Trigger warning for violence and gore
The morning air was unseasonably warm as Haytham made his way toward the Pact House. He wore a long, thick and wool-lined coat, and, even though it made him sweat, he made no effort to remove it. The Pact House wasn’t the building’s official name, but nobody used the official name these days. There was no need for pretences, no need for a false name that was almost certainly some elaborate pun. Perhaps it was used in fancy reports by some bureaucrat somewhere, and perhaps those who worked for it used it as part of their grotesque pantomime, but all others just called it the Pact House.
Haytham’s appointment was at midday, but he arrived five minutes early. A mixture of nerves and a desire to get things over with propelled him forwards. Even so, had he allowed himself a moment’s thought, he could quite easily have made himself late standing outside the Pact House with one hand on the door. Every time had been the same. It was more than just fear, it was like the world itself was saying to keep that door shut. And, just like the previous two times he’d been there, he pushed himself forward and ignored it. What greeted him on the other side was an aesthetically pleasing, pleasantly cool reception area with easy listening music piped in through unseen speakers. A pleasant nightmare, if there ever was one. Haythem approached the reception, and a well-dressed young woman looked up from her computer. Ever the facade, ever the front.
“Hello, Mr Willard,” She said without ever asking for his name. No name badge on her front, no introduction. “Here to see Mr Ryman, I assume?” It was good. The polite smile on her face reached her eyes.

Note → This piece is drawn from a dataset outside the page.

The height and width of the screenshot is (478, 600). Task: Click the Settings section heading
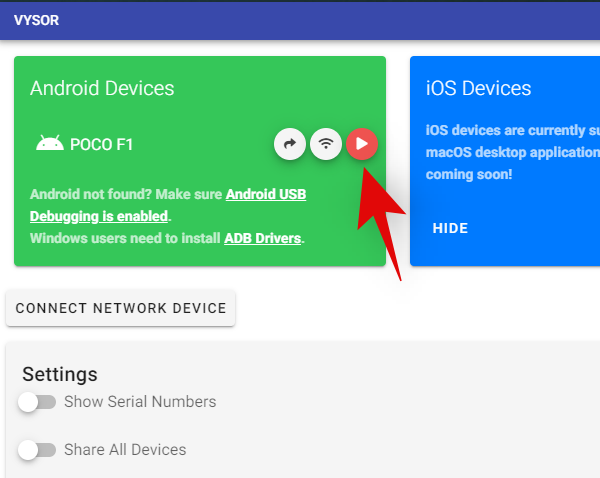pyautogui.click(x=60, y=375)
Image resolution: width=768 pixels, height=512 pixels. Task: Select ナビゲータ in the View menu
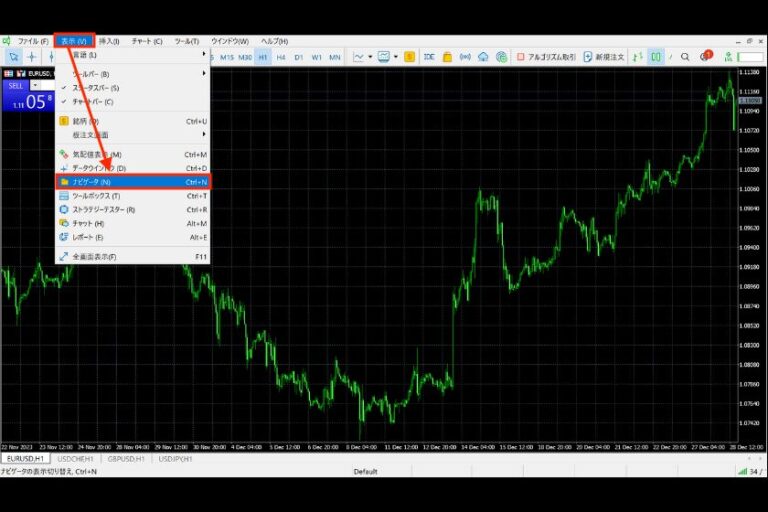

“I have an appointment,” Haytham said, tearing his eyes away from that smile. The first time he’d come here, he’d tried to feign comfort. After that, they’d made it very clear such efforts were not appreciated, and he’d never tried again.
“Of course,” the receptionist said, tapping the keyboard several times. Not nearly enough times to have actually gotten any information, but Haytham was fairly sure she didn’t need to. “To discuss the terms of your contract.” It could have been Haytham’s imagination, but her smile seemed to have turned slightly cruel, smug. “Have a seat. Mr Ryman will be with you shortly. Would you like something to drink?”
“No,” Haytham said. He’d spoken to a few people about this place, and not one of them had accepted anything but a contract. Haytham wasn’t going to be the one who broke tradition.
As always, Haytham wondered if they were going to make him wait. After all, that was the stereotype about these people. Lawyers, teachers, politicians. People with power, regardless of how they got it. They loved to make you wait. There was something incessant and maddening about the calm, relaxing music that cut through him, and the reception area wasn’t exactly bursting with conversation. Pale, nervous people sat, eyes either darting around without pause or remaining fixed to the floor. What few glimpses of eye contact Haytham made with others were fleeting and fearful. And so, when the receptionist materialised, as always, at exactly midday – the very instant the hour changed – Haytham was almost grateful.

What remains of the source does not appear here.